When the front volume isn't completely sealed in over-ears (usually the case in real use) like it is for IEMs, frequencies above 10-12 kHz are created by excursion instead of acceleration.
Looks like you have this the wrong way round - sound pressure depends on driver excursion in pressure chamber conditions, which occur in a sealed volume at lower frequencies; sound pressure depends on driver acceleration in free-field conditions, at higher frequencies. Also, not sure where you got the 10-12 kHz figure from - that corresponds to a wavelength of ~2.9-3.4 cm, which will be significantly shorter than the depth of the front volume (which includes the ear canal, typically ~2.5 cm), so the 'transition frequency' from lower-frequency excursion-dominated to higher-frequency acceleration-dominated driver behaviour would be much lower than 10 kHz.
My stance is that psychological factors play a much larger role in perceived spatial qualities over sonic properties.
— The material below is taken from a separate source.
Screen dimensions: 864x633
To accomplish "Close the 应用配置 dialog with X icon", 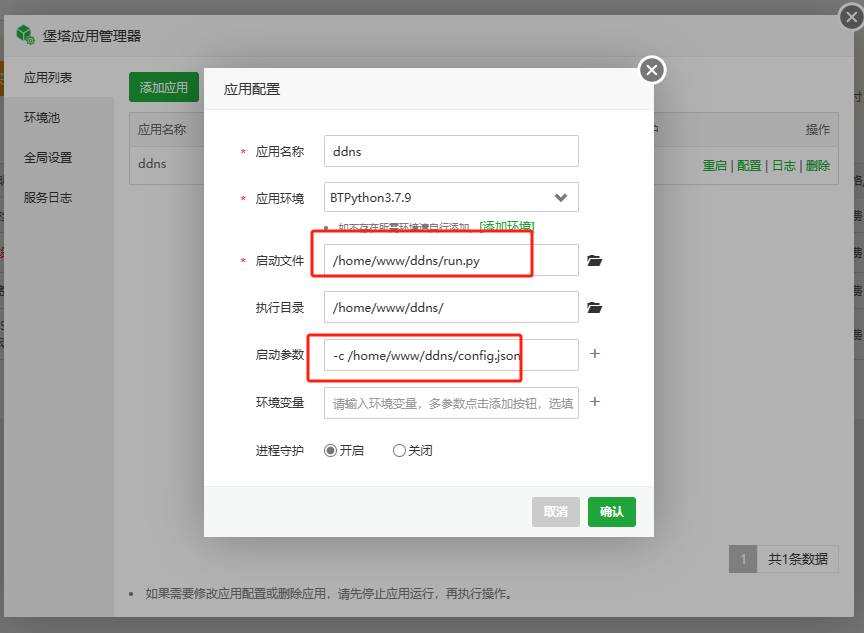I will click(652, 70).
I suspect both are significant factors - along with open backs allowing environmental sound in, large, deep earcups provide the psychological similarity (compared to smaller, shallower cups) of listening to speakers with no physical deformation or touching of the pinna, but they also allow for more acoustic reflections off the entire pinna (which plays a part in the HRTF you're eponymously enthused by), contributing to what I'd call 'authentic soundstage', plus internal earcup reflections, what I'd call 'fake soundstage'. As an example, the HD600 has relatively shallow pads (especially used), with the depth to the driver quite short, and is known for its narrow 'in your head' soundstage, whereas the HD800 has larger, deeper earcups that fully encompass and take the driver further away from the ear, and is as we know renowned for its expansive soundstage (and this is all true, maybe to a lesser extent, for the Arya). Of course all this ultimately shows up in the frequency response measured (or heard) at the DRP.